> _Activity_
Return every line of the data below that includes the string "agent".

Stored data:
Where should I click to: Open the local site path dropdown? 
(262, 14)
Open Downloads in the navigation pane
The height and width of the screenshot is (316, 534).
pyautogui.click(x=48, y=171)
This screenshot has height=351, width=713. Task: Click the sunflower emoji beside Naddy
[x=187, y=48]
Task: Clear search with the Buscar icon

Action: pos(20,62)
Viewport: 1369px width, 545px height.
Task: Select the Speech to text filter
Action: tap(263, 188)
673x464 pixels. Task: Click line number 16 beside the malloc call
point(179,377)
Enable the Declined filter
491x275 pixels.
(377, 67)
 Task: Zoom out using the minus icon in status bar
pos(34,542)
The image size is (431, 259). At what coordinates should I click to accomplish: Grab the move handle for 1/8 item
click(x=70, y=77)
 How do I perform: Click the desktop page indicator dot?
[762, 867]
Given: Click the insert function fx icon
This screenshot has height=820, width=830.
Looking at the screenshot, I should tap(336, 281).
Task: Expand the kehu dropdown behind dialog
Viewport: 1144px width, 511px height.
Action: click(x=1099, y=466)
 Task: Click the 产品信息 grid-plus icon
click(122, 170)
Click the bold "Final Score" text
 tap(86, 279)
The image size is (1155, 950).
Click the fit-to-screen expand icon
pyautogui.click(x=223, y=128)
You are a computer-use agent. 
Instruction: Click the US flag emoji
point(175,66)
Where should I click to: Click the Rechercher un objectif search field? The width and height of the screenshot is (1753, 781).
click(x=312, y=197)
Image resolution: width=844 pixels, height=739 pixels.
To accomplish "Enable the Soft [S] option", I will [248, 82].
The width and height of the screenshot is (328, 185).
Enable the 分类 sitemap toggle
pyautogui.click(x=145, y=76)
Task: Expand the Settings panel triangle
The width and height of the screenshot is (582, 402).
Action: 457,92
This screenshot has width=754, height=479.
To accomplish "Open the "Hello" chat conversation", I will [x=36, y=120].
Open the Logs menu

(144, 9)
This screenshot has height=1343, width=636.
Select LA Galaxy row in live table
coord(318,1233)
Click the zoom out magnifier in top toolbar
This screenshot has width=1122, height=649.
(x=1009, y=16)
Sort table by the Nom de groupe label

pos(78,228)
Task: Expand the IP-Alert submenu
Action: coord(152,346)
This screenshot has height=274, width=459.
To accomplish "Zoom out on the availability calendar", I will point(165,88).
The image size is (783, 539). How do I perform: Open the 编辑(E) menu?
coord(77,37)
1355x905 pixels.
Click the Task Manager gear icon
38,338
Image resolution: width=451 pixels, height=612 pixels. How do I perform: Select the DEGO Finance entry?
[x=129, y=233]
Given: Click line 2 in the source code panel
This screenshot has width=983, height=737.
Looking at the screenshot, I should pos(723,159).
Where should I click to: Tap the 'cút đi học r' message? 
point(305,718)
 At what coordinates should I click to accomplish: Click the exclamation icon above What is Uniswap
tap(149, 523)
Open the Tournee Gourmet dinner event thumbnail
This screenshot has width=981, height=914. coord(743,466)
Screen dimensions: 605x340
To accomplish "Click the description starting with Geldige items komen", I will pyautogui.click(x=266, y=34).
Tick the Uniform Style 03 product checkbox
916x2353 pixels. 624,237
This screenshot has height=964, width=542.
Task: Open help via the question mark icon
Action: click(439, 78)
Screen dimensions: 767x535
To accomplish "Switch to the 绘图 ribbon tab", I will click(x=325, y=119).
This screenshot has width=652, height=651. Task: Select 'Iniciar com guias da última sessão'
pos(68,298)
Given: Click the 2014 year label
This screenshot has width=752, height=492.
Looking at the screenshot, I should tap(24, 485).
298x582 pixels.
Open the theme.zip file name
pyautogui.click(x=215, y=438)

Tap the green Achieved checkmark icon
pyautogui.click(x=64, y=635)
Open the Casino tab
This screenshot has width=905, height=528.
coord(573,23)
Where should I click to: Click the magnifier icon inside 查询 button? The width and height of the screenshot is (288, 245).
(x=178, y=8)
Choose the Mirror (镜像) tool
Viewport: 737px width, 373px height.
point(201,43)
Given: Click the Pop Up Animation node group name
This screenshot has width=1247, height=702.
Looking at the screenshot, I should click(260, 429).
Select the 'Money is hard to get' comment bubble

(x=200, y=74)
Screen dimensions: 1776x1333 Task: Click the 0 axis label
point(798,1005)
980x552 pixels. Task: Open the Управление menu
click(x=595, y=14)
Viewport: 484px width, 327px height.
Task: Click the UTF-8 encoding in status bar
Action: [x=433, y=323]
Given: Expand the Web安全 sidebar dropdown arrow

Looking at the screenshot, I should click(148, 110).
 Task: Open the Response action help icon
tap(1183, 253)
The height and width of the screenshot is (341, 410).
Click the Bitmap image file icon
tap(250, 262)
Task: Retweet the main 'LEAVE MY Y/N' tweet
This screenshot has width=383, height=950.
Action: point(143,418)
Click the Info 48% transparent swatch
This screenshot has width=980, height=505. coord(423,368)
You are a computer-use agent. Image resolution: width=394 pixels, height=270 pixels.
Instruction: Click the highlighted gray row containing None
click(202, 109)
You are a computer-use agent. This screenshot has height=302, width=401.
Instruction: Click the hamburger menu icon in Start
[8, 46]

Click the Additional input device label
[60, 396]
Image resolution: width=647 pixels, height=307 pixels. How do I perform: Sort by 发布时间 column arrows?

> _Exercise result_
You are a computer-use agent. 
You are a computer-use agent. Image resolution: width=394 pixels, height=270 pixels.
You are a computer-use agent. This screenshot has height=302, width=401.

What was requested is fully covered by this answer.